Overt and implicit references augment Yergens’ testimony — he performs only as a disembodied voice — and the work’s four performers act as surrogates for his experience. Subject matter spans clinical and emotional frames, which the performers dance, sing, and speak to approach an elusive picture of reproduction from the transmasculine perspective. Yergens voices the multiplicities of trans identity, the fraught polarities of the biological urge to procreate and the dehumanization of medical processes, and the absurdity that pervades mainstream discussions of surrogacy. Musical choices point to Yergens’ interest in lowbrow culture as a barometer for social climate and vehicle for shared understanding as his raucous scattering crumbles and coheres through cycles of dramatic shadows and lurid neons.

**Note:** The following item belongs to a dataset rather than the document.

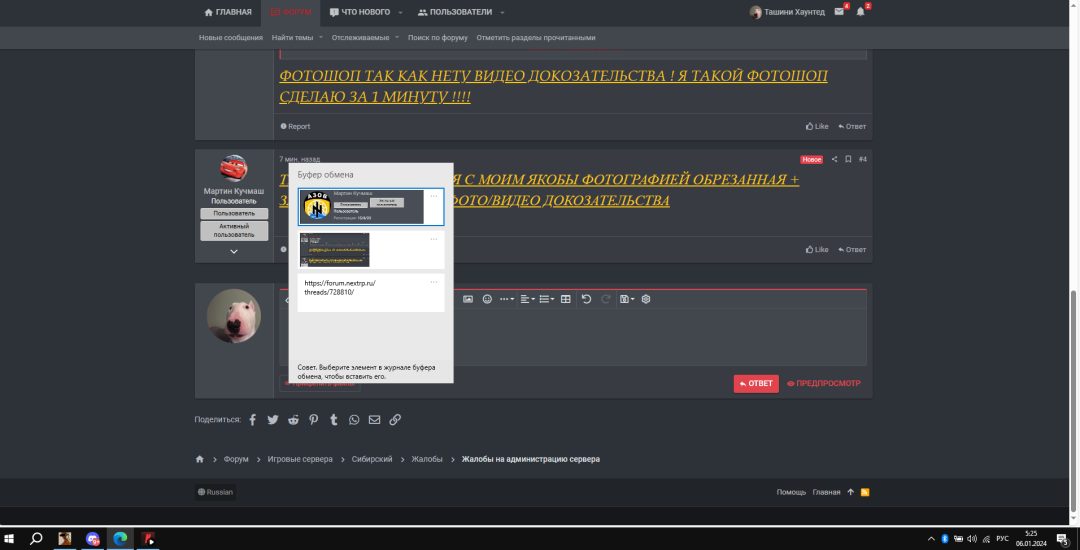
Task: Expand the text alignment dropdown
Action: (527, 299)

With this foundation, SURROGATE unfolds as a chaotic string of vignettes—one that concerns itself intimately with transitions by largely eschewing or refusing them. Performers creep and rush through the space’s multiple doors in a flurry of cartoonish entrances and exits, with each scene deepening into an acerbic yet beatific sense of camp. As the central character (or characters), dancer Justin Faircloth morphs through an exhausting array of roles and registers. As an auditioning sperm donor, he tears through a melodramatically virtuosic solo with shades of competitive dance; his technical precision and comic timing impeccably ground a parody that is deadly serious. Maddie Schimmel, clad in assless khakis and a Party City polo, joins Faircloth in a clubby duet packed with tightly measured unisons and dynamic partnering. Amid the mess of objects they introduce and manipulate, their steely technicality acts as a conduit to make sense of the body through demand, exertion, and exhaustion.

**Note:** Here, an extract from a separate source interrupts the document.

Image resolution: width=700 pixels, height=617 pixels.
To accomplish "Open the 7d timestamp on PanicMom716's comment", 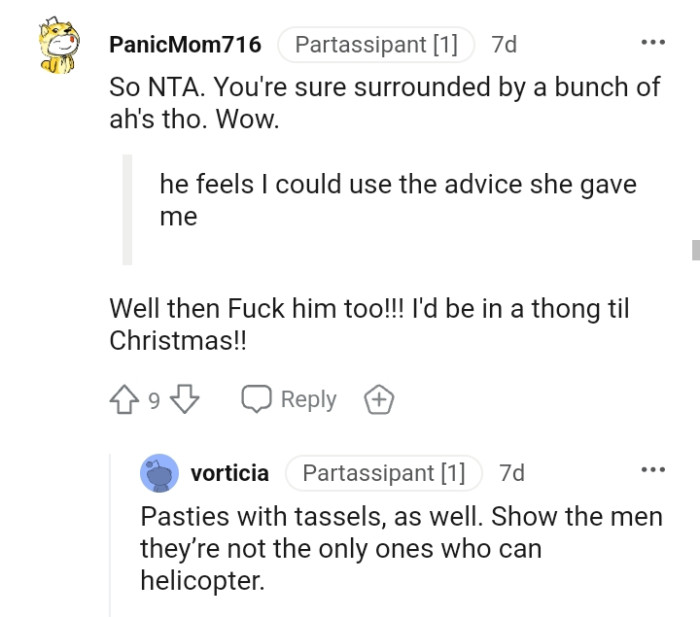I will coord(504,45).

Text and song interwoven throughout the work support and bounce against dance and physical tasks as translations of visceral intuition and confrontations of social norms. Actress Nicola Gorham, sleek and unflinching, delivers a monologue drawn from social media comments and messages directed at Yergens during his very public transition. The barbs stream out of her: rants on toxic masculinity and indictments of queer culture swirl together, her frankness a foil to the anxiety the words generate in the listener. Amid this hyperstimulating rush and tumble, “SURROGATE”’s grand finale comes all too quickly: an original song composed and sung by performance artist Mur, who emerges from a rolling hamper filled with trash. In the surrogacy paradigm they are an embryo with a deathwish, a masked figure of “frozen potential” who yearns for the agency to be discarded and set free.
Yergens’ offering on transmasculine reproduction and surrogacy politics does not propose answers or even strive for legibility. He chooses instead to push against the confinement and stratification of social definitions to lay bare the messiness of trans identity and experience — an urgent and timely call that merits further exploration.